Young people care deeply about privacy — but they’re very intentional about “audience”. I often point to examples like people having multiple social media accounts on the same platform: one instagram account for close friends, another that’s more public and curated. That’s not a lack of concern for privacy; it’s a sophisticated understanding of it.
Privacy also depends on context. People post different things on LinkedIn than they do on Facebook, and different things again on Instagram or in a private group chat. The audience matters, and expectations matter.
Privacy as a Legal and Compliance Issue
In workplaces, privacy most often shows up as a legal and compliance issue.

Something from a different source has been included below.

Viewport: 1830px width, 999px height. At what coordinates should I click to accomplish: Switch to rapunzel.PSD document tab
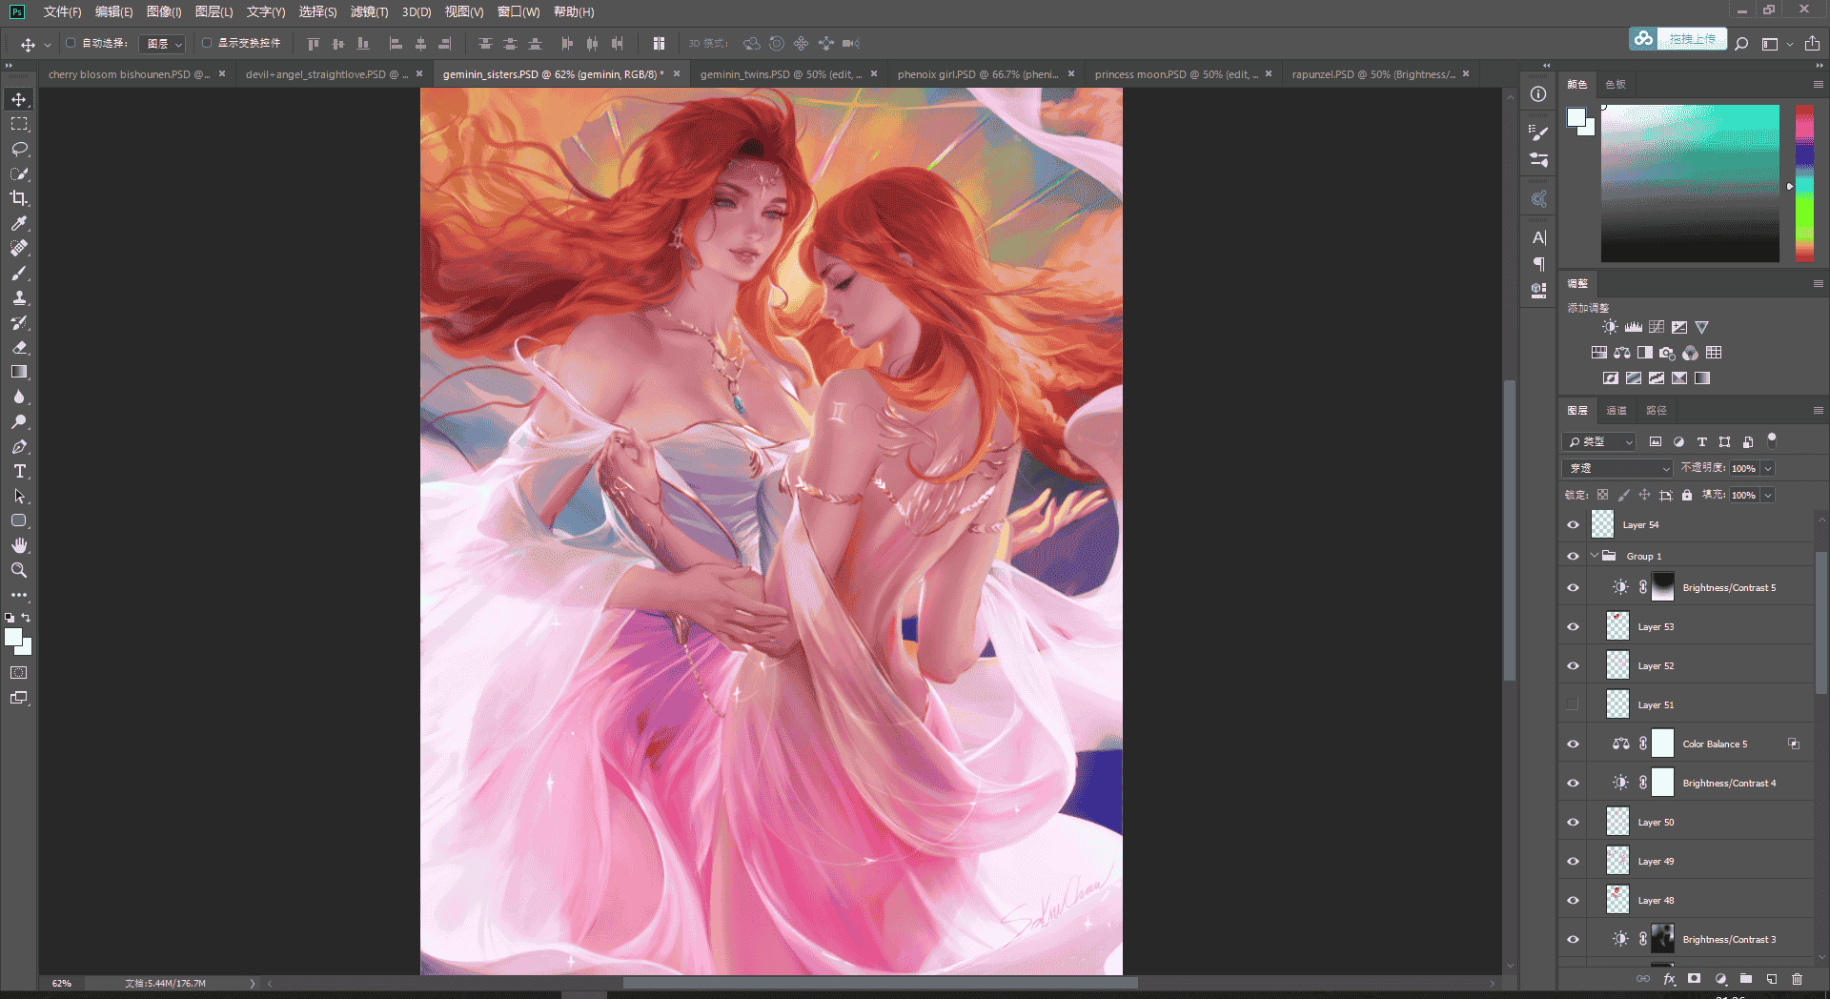(1373, 74)
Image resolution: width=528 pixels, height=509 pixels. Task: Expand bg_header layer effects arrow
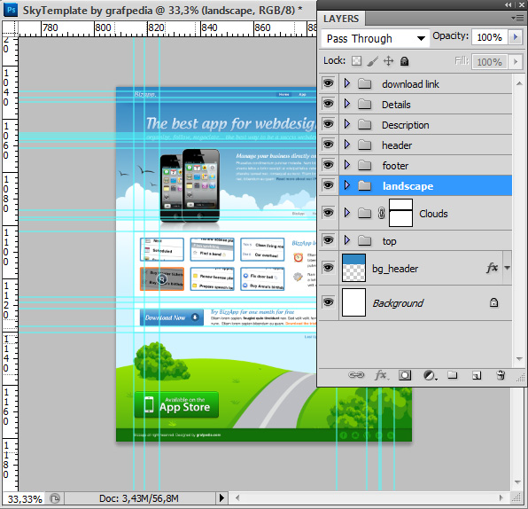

In Canada, privacy laws differ by jurisdiction. In this context, jurisdiction can mean province to province, and it can mean between provinces and the federal government. It can also mean between the health sector and other sectors. But these laws generally share a common structure. But today I’ll focus on the privacy laws – federal and provincial – that govern what personal information businesses can collect, use or disclose, and the parameters around that.
Very broadly, these laws say that organizations may only collect, use, or disclose personal information:
- for purposes that are reasonable;
- that have been explained to the individual;
- that the individual understands; and
- that the individual has consented to, subject to limited exceptions.
Those purposes are critical. They are the thread that runs through privacy law.
Organizations can only collect information that is necessary for the stated purposes. They can only use it for those purposes. If they want to use it for some other purpose, they generally have to go back to the individual and obtain new consent.
And once the information is no longer needed, it should not be kept indefinitely. Retention has to be tied to legitimate purposes, such as legal requirements or risk management. If you don’t need it anymore for the “purposes”, get rid of it.
Privacy laws also require organizations to protect personal information using safeguards appropriate to its sensitivity.
The more sensitive the information, the higher the expectation of protection.
A lot of privacy complaints and mistrust come down to expectations. People feel unsettled or “creeped out” when information is used in ways they didn’t expect, disclosed to people they didn’t expect, or wasn’t protected to the level they expected.
The law doesn’t talk about being “creeped out,” but that reaction is often a sign that expectations were not properly set or respected. It means you haven’t clearly identified the purposes and gotten their OK.
Privacy Harms
Canadian privacy law now explicitly recognizes a range of harms that can result from misuse of personal information, including:
- bodily harm;
- humiliation or embarrassment;
- damage to reputation or relationships;
- loss of employment, business or professional opportunities;
- financial loss;
- identity theft;
- negative impacts on credit records; and
- damage to or loss of property.
Even information that seems relatively innocuous — like an email address — can create real risk when taken out of context.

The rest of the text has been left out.